You are viewing a plain text version of this content. The canonical link for it is here.
Posted to user@mahout.apache.org by Grant Ingersoll <gs...@apache.org> on 2011/10/26 14:56:02 UTC
User vs. Item performance
I seem to recall past discussions on where one hits the bottleneck w/ user based recommendation approaches in Mahout, but I can't seem to locate it anymore. Anyone know off hand? Where do user based approaches hit their limits, more or less?
Thanks,
Grant
Re: User vs. Item performance
Posted by Ted Dunning <te...@gmail.com>.
Item based recommendations can also use more expensive off-line computations
which can make recommendations more accurate. SVD based methods in
particular can be very useful especially which smaller data sets.

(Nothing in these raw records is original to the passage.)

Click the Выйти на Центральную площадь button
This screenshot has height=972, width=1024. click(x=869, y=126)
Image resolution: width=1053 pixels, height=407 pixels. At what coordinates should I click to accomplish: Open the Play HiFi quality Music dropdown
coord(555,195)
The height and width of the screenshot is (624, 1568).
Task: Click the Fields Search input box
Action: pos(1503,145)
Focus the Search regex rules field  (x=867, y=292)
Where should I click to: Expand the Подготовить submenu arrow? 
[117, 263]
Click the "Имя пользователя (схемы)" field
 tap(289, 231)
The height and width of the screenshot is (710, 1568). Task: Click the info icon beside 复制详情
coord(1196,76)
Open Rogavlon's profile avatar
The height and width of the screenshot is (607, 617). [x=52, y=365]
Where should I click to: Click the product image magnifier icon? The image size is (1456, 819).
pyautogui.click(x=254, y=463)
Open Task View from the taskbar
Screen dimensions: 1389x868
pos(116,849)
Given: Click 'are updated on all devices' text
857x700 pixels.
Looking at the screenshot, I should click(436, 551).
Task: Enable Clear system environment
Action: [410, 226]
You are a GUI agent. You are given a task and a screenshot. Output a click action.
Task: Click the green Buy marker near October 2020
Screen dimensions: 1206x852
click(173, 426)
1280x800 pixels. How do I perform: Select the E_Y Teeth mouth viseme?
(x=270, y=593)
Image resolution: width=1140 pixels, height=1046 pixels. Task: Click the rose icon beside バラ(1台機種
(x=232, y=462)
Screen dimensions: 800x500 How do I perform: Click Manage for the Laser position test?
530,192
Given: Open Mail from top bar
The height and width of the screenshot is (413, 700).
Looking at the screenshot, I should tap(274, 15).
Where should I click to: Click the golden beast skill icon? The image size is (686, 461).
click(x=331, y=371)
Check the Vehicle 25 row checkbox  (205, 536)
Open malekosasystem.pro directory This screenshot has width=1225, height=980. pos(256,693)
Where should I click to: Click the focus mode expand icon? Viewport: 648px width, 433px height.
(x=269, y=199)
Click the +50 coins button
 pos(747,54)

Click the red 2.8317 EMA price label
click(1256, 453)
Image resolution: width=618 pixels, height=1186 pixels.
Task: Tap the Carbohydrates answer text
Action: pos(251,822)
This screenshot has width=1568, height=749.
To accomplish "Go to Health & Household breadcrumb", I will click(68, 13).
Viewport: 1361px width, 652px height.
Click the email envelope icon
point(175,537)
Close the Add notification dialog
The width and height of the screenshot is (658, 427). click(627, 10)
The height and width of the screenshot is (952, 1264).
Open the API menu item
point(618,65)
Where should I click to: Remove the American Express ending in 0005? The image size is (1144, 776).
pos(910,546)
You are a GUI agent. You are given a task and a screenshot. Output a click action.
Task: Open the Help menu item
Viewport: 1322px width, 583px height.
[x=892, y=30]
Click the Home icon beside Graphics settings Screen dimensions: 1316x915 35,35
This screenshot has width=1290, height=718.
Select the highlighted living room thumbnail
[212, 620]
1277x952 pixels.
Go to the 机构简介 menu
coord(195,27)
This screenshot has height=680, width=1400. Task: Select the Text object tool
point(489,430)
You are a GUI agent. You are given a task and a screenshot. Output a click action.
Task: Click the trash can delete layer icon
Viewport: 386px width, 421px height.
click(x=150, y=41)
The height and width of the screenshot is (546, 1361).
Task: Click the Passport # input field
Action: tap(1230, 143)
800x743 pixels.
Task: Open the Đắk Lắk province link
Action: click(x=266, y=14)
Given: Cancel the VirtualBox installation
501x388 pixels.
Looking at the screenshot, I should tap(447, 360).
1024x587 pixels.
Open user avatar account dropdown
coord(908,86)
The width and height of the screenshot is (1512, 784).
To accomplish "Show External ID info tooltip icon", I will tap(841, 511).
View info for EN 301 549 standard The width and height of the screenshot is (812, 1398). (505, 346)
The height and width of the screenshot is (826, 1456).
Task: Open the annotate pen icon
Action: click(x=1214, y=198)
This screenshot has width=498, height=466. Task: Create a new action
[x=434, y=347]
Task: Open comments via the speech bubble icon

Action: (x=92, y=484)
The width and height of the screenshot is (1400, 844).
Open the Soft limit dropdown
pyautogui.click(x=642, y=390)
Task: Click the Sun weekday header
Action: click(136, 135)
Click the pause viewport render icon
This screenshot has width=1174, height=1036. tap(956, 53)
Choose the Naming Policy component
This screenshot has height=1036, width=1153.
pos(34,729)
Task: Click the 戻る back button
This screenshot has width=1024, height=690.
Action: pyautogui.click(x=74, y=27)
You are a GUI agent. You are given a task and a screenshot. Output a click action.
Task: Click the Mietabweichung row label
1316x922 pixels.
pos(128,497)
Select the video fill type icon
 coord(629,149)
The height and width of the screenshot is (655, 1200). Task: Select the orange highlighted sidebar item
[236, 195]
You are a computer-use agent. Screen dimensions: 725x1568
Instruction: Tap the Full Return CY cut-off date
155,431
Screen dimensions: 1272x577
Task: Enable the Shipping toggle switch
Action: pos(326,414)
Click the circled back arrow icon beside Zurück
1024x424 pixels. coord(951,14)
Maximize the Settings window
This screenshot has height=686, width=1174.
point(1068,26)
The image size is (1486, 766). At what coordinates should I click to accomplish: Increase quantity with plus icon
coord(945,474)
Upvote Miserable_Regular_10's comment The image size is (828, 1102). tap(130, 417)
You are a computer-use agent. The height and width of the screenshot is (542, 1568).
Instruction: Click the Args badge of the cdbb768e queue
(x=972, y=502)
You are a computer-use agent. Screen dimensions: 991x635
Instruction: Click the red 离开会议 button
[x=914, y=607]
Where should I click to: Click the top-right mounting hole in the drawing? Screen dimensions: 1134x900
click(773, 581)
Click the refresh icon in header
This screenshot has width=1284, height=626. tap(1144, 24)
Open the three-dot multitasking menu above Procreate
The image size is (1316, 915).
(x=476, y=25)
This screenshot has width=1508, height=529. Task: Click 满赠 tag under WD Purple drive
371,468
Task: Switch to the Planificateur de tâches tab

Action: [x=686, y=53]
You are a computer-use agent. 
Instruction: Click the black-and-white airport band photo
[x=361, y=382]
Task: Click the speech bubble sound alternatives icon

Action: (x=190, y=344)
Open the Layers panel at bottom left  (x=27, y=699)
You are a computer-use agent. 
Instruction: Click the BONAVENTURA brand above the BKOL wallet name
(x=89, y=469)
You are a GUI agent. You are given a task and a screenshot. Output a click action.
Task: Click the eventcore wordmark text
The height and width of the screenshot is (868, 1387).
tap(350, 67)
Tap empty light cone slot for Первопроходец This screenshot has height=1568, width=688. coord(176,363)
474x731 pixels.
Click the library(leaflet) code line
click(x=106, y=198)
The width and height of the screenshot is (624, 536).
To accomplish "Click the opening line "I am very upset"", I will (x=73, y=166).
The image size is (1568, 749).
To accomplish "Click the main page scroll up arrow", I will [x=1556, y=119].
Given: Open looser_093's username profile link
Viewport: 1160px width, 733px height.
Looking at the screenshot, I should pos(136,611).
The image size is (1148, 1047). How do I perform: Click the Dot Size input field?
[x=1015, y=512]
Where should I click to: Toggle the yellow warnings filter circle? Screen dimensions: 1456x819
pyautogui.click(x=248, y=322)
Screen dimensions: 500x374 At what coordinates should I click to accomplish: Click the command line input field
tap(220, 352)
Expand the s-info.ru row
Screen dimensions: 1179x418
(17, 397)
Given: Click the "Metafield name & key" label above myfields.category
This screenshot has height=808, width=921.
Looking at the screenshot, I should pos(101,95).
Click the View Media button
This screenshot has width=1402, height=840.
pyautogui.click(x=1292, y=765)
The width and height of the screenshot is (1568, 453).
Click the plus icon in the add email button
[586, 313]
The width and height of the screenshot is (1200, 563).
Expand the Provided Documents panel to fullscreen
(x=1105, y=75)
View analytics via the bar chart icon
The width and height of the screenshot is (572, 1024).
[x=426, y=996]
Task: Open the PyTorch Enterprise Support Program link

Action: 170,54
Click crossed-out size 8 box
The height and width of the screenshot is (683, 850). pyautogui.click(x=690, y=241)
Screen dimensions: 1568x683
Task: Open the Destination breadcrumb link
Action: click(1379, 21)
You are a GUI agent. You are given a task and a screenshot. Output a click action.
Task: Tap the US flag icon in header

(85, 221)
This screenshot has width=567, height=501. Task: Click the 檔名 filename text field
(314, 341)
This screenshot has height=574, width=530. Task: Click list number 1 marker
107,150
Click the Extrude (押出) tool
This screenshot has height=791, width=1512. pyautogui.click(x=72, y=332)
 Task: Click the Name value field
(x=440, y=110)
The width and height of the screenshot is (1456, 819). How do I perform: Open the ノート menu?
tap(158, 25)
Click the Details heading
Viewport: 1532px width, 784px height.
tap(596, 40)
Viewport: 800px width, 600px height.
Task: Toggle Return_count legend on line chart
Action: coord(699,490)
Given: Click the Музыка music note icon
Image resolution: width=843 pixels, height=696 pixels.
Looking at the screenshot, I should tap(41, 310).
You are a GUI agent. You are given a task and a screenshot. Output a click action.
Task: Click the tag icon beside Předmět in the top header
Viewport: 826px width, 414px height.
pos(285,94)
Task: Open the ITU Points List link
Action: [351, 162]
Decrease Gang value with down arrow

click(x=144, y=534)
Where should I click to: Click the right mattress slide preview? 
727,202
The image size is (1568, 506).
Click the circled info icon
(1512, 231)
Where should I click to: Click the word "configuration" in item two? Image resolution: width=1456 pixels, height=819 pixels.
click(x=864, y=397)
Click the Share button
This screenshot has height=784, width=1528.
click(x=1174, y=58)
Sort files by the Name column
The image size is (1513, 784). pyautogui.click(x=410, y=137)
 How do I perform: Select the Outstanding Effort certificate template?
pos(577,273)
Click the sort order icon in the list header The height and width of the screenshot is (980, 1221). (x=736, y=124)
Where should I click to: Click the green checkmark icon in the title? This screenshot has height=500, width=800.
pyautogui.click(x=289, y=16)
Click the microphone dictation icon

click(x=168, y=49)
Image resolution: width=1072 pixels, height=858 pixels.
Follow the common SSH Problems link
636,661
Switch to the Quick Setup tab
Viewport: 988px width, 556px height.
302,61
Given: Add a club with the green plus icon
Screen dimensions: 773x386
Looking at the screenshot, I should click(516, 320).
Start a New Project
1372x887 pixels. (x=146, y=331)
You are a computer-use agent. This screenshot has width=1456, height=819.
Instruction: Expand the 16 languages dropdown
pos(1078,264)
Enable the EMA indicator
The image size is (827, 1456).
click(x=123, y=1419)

On Wed, Oct 26, 2011 at 6:52 AM, Sean Owen <sr...@gmail.com> wrote:
> Yes, I would still say so. You could still easily find this too slow
> if you're using user-user similarities and there are a lot of users
> and few items behind these 100M data points. Or vice versa. Past this
> point it's almost certainly too slow; before this point it could also
> be slow. You would tend to choose user-based if you have relatively
> fewer users. I don't know if there's a hard-and-fast guideline there.
>
> On Wed, Oct 26, 2011 at 2:50 PM, Grant Ingersoll <gs...@apache.org>
> wrote:
> > Sorry, should have been more clear. I was referring to if one is using a
> user based recommender (e.g GenericUserBasedRecommender) vs. item based
> recommender. Our general recommendation is that user based approaches won't
> scale, I was wondering what the general cutoff is on a single machine, more
> or less. Is it still 100M data points, roughly speaking?
> >
>
Re: User vs. Item performance
Posted by Sean Owen <sr...@gmail.com>.
Yes, I would still say so. You could still easily find this too slow
if you're using user-user similarities and there are a lot of users
and few items behind these 100M data points. Or vice versa. Past this
point it's almost certainly too slow; before this point it could also
be slow. You would tend to choose user-based if you have relatively
fewer users. I don't know if there's a hard-and-fast guideline there.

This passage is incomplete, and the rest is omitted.